**TASK ITEM**. Output the records in full, exactly as given.

**EXERCISE MATERIAL**.
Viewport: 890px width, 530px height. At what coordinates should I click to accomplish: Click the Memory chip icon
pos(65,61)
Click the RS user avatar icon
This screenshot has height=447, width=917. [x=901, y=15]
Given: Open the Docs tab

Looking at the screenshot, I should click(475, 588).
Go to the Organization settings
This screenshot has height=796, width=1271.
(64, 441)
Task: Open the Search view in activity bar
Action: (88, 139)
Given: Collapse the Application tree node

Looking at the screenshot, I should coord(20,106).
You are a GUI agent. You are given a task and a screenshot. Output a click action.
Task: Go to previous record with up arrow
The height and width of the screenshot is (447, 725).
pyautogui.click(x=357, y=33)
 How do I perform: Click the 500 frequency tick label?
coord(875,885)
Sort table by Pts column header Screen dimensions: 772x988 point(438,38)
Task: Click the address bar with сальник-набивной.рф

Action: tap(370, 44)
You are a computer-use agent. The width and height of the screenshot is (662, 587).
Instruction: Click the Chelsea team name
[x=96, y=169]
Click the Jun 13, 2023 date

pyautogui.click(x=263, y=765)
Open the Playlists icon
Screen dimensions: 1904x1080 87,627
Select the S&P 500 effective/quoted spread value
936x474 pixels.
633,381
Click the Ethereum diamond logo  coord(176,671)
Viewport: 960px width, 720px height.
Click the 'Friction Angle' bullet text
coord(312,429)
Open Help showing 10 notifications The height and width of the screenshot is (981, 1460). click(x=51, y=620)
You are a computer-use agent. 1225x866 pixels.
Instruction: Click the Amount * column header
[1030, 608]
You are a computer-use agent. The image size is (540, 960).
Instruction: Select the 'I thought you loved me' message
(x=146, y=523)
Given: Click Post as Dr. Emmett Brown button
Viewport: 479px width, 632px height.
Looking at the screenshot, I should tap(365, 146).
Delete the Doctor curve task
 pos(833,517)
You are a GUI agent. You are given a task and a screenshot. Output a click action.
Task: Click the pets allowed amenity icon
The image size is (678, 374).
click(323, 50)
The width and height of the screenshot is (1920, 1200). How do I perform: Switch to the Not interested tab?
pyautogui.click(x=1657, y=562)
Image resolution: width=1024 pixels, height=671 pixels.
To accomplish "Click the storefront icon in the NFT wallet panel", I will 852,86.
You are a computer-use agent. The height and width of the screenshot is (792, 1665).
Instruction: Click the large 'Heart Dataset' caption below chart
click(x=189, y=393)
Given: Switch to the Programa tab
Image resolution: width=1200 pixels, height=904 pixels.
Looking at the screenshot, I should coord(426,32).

**WRITTEN REPLY**.
Viewport: 890px width, 530px height. At what coordinates should I click to accomplish: Click the Memory chip icon
pos(65,61)
Click the RS user avatar icon
This screenshot has height=447, width=917. [x=901, y=15]
Given: Open the Docs tab

Looking at the screenshot, I should click(475, 588).
Go to the Organization settings
This screenshot has height=796, width=1271.
(64, 441)
Task: Open the Search view in activity bar
Action: (88, 139)
Given: Collapse the Application tree node

Looking at the screenshot, I should coord(20,106).
You are a GUI agent. You are given a task and a screenshot. Output a click action.
Task: Go to previous record with up arrow
The height and width of the screenshot is (447, 725).
pyautogui.click(x=357, y=33)
 How do I perform: Click the 500 frequency tick label?
coord(875,885)
Sort table by Pts column header Screen dimensions: 772x988 point(438,38)
Task: Click the address bar with сальник-набивной.рф

Action: tap(370, 44)
You are a computer-use agent. The width and height of the screenshot is (662, 587).
Instruction: Click the Chelsea team name
[x=96, y=169]
Click the Jun 13, 2023 date

pyautogui.click(x=263, y=765)
Open the Playlists icon
Screen dimensions: 1904x1080 87,627
Select the S&P 500 effective/quoted spread value
936x474 pixels.
633,381
Click the Ethereum diamond logo  coord(176,671)
Viewport: 960px width, 720px height.
Click the 'Friction Angle' bullet text
coord(312,429)
Open Help showing 10 notifications The height and width of the screenshot is (981, 1460). click(x=51, y=620)
You are a computer-use agent. 1225x866 pixels.
Instruction: Click the Amount * column header
[1030, 608]
You are a computer-use agent. The image size is (540, 960).
Instruction: Select the 'I thought you loved me' message
(x=146, y=523)
Given: Click Post as Dr. Emmett Brown button
Viewport: 479px width, 632px height.
Looking at the screenshot, I should tap(365, 146).
Delete the Doctor curve task
 pos(833,517)
You are a GUI agent. You are given a task and a screenshot. Output a click action.
Task: Click the pets allowed amenity icon
The image size is (678, 374).
click(323, 50)
The width and height of the screenshot is (1920, 1200). How do I perform: Switch to the Not interested tab?
pyautogui.click(x=1657, y=562)
Image resolution: width=1024 pixels, height=671 pixels.
To accomplish "Click the storefront icon in the NFT wallet panel", I will 852,86.
You are a computer-use agent. The height and width of the screenshot is (792, 1665).
Instruction: Click the large 'Heart Dataset' caption below chart
click(x=189, y=393)
Given: Switch to the Programa tab
Image resolution: width=1200 pixels, height=904 pixels.
Looking at the screenshot, I should coord(426,32).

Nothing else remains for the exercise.